What frustrates me the most about these articles is that I would genuinely like to know who Nicki Minaj is. And I mean, who she is underneath the mask. I honestly have no idea; all I know is the public persona, and most of what I read are others trying to read content into her persona, or focusing on the stupid.

I'm waiting for someone to go deep.
posted by kanewai at 4:23 PM on October 8, 2015 [3 favorites]


Nicki Minaj, off the celebrity clock, is not there for my consumption; I don't feel like I can demand that she share her private self, especially while her work (Unicorn on the Cob: "...why aren't interviewers asking about her music production process? Or how she chooses opening acts for her tours? Or how she decides whether she'll guest on a track, or release something herself on the album featuring a guest artist?") is being minimized and her celebrity feuding and relationships are being highlighted. A similar question came up in another thread this morning. Why does the public feel entitled to know the personal side of a famous woman, when, as Rebecca Solnit says, it functions as "a soporific and pointless detour from the magnificent questions her work poses"? More: "We talk about open questions, but there are closed questions, too, questions to which there is only one right answer, at least as far as the interrogator is concerned. These are questions that push you into the herd or nip at you for diverging from it, questions that contain their own answers and whose aim is enforcement and punishment." That's where Grigoriadis' questions went unfixably wrong; who would share after a gotcha like that?

Anyway, kanewai, I appreciate your curiosity, and I think I must disagree with its premise. I, um, did not know I had feelings about Nicki Minaj?

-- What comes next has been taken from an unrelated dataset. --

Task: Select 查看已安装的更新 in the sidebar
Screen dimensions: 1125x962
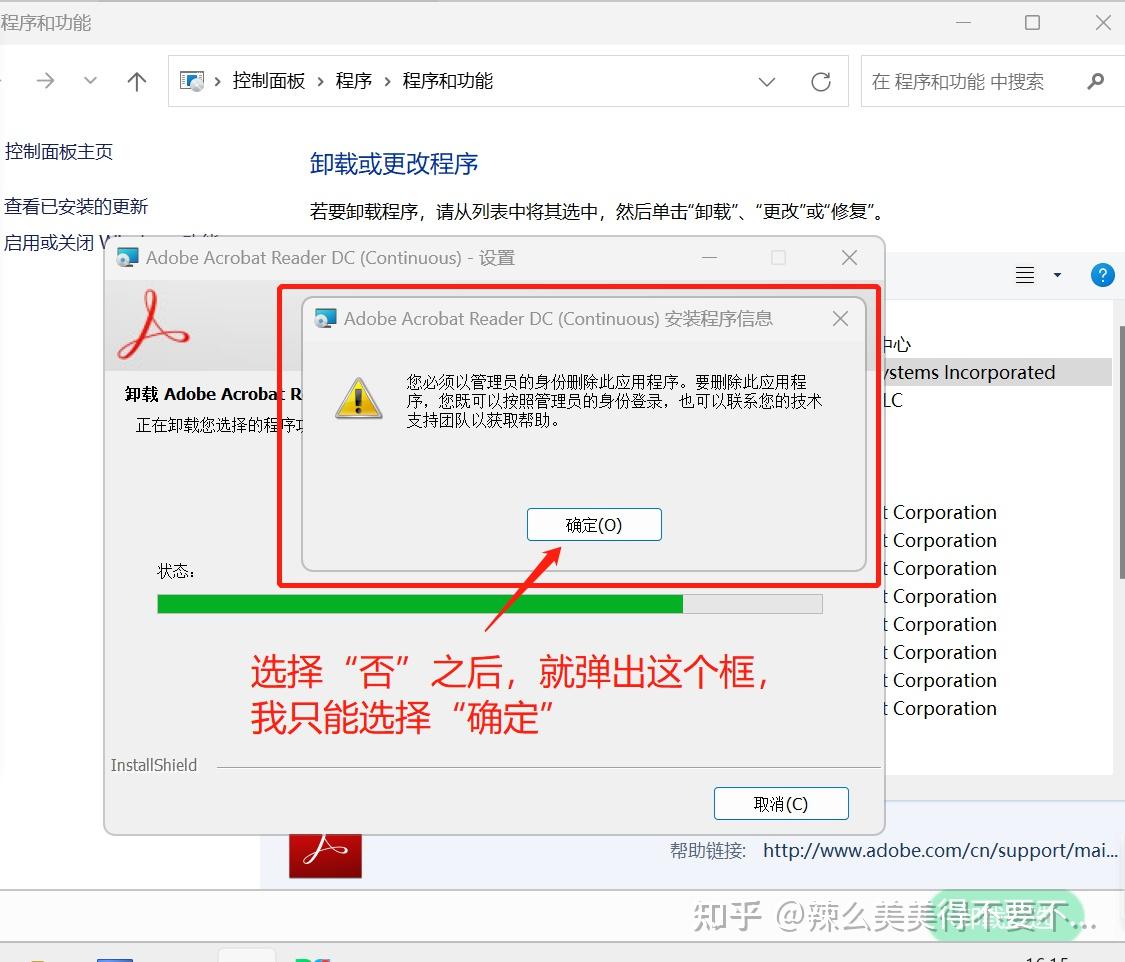Action: point(74,206)
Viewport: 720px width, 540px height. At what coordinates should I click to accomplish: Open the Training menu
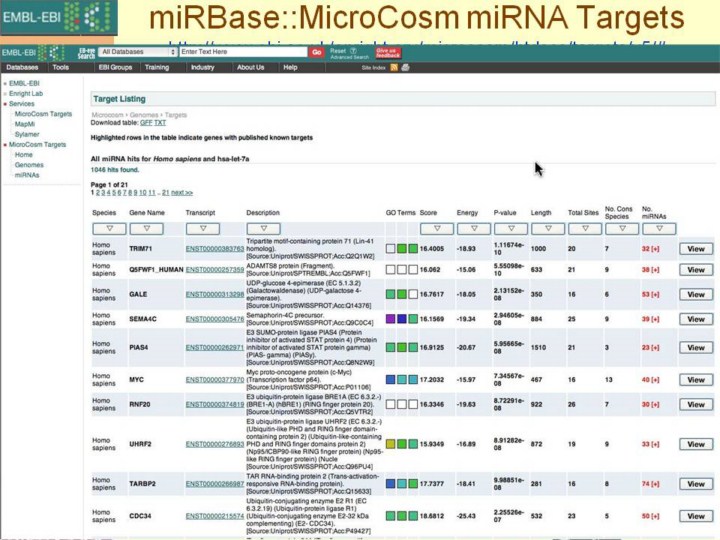click(156, 67)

Or maybe I don't: maybe it's that I think the star-maker machinery shouldn't enforce sexist (and other -ist) assumptions and defend itself by claiming that inquiring minds want to know.
posted by MonkeyToes at 4:41 PM on October 8, 2015 [3 favorites]


Yikes, maybe we're not so far apart! I definitely didn't mean to imply that I want, or expect, some soul-bearing tell-all. That stuff creeps me out.

By "deep" I mean, I want a lot more of this:

I never was political or preachy, but I’d stop my show and do two minutes of talking to my girls, boosting them up ... ‘They’d go home feeling, ‘Can’t nobody tell me [expletive]. ... We got so many girls right now having children and don’t even know the first thing to say to a child, but you’re having a child because ‘I want to keep this dude,’ or it just happened ... Why are we never in control? Why are we stuck with a baby? Why are we always stuck on the welfare line? Why are we always stuck having to beg, borrow and steal to provide for our children? Why do we think it’s something wrong for waiting to have a baby, waiting until you’re 35 or 36 to have children? Technology has changed — you can wait! Have something to offer them.

- and a lot less of everything else.
posted by kanewai at 5:44 PM on October 8, 2015 [9 favorites]


G 49. That's G 49 people!
posted by Jessica Savitch's Coke Spoon at 6:46 PM on October 8, 2015


Wow. I gained a lot of respect for Minaj and I have respect for the reporter for owning up to her part. And I like how you can feel the reporter's respect for Minaj. I've always really loved how individual her music is. Great article, great post
posted by gt2 at 11:45 PM on October 8, 2015




Can We Stop Mocking Nicki Minaj Already? Vanessa Willoughby at Bitch on Minaj's statue at Madame Tussauds, and her representation in media more generally.
Although Minaj herself said on Instagram that she appreciates the figure, it still doesn’t excuse the degrading aspects of the statue. Why the pose on all fours? Why put the sculpture in such a position that emphasizes not Minaj the artist, but Minaj’s physical attributes and her physical attributes alone? Other statues of public figures, such as Kim Kardashian, are fully-clothed and standing upright, more shopping-mall mannequin than sexual curiosity.
posted by Banknote of the year at 11:47 AM on October 10, 2015


I'm glad I read these comments. I'd come away from the interview thinking Grigoriadis knew she fucked up at the end and was apologetic. I hadn't picked up on all the other passive aggressive framing she used throughout the rest of the interview. I'd focused mainly on the awesome shit Minaj was saying and not how it had been framed.